What you should do: Copy out each line below that contains the string "pyautogui".

Data for analysis:
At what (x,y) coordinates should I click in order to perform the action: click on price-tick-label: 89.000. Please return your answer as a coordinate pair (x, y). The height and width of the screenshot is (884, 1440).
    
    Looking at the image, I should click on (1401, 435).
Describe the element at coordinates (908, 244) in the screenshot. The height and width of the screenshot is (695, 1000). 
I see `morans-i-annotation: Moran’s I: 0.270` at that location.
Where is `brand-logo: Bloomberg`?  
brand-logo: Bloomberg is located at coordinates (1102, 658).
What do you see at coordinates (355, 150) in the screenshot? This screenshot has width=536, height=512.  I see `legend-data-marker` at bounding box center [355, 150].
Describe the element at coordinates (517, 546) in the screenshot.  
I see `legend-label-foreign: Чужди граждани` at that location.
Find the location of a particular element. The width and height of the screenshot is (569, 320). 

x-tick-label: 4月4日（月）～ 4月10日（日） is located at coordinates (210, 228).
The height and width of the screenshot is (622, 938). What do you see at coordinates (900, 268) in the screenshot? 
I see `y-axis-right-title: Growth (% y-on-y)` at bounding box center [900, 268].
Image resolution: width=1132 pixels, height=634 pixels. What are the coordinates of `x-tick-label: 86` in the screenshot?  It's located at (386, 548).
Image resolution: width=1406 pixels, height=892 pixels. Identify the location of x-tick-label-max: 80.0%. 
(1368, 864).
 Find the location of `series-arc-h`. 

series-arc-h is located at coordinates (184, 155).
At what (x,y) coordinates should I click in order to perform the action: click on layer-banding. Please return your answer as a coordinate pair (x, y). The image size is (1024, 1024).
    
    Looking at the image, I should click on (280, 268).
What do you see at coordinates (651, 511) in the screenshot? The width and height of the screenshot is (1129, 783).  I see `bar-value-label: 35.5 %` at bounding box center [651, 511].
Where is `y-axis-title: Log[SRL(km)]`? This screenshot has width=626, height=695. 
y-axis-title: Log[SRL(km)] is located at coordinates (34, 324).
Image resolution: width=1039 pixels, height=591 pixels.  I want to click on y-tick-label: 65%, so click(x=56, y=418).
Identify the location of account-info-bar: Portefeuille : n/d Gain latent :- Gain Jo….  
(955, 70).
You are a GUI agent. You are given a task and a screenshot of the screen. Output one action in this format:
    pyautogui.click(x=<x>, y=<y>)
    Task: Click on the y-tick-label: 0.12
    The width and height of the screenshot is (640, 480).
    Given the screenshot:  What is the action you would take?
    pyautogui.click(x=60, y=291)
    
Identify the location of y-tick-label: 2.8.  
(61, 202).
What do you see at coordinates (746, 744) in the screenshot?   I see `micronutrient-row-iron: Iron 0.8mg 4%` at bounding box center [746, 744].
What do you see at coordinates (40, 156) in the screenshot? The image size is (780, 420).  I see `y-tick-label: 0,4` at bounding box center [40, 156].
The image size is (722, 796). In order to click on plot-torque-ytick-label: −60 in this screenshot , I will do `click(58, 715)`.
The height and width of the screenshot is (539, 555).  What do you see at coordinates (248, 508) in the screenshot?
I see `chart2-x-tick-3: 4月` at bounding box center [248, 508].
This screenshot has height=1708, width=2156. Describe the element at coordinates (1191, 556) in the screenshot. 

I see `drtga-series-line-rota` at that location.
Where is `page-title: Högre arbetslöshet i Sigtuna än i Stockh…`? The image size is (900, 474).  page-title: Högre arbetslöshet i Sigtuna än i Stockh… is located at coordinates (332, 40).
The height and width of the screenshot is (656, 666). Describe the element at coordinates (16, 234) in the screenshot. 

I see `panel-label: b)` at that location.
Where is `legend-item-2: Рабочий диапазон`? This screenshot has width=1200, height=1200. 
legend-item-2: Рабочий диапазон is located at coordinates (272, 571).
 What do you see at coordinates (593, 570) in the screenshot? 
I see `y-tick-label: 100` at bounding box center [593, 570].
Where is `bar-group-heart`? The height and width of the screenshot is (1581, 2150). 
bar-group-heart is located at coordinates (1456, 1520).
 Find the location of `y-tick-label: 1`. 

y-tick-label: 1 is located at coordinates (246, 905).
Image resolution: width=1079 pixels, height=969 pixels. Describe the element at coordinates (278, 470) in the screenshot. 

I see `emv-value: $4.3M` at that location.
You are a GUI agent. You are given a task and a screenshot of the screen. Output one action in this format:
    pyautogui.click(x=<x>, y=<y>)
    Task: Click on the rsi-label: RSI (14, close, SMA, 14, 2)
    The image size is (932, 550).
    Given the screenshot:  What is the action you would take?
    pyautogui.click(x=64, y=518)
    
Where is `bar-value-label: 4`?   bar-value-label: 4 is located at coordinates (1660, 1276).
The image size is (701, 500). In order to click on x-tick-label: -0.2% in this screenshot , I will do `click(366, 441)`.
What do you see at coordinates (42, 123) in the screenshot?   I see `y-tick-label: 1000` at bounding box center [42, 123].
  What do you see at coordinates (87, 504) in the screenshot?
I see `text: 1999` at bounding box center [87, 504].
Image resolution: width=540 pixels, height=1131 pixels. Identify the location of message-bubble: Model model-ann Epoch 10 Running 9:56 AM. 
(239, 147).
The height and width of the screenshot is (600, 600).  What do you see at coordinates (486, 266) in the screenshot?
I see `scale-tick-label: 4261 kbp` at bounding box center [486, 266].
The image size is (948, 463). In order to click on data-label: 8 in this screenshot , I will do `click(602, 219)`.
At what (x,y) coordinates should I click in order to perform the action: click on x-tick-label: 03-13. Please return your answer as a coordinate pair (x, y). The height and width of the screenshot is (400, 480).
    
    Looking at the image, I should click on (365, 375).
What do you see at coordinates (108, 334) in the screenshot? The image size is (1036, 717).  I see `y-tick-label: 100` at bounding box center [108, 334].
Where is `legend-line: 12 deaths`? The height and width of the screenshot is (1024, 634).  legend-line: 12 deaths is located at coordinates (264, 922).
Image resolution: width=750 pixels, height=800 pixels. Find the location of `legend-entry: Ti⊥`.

Your response:
    pyautogui.click(x=<x>, y=<y>)
    pyautogui.click(x=60, y=291)
    pyautogui.click(x=<x>, y=<y>)
    pyautogui.click(x=64, y=518)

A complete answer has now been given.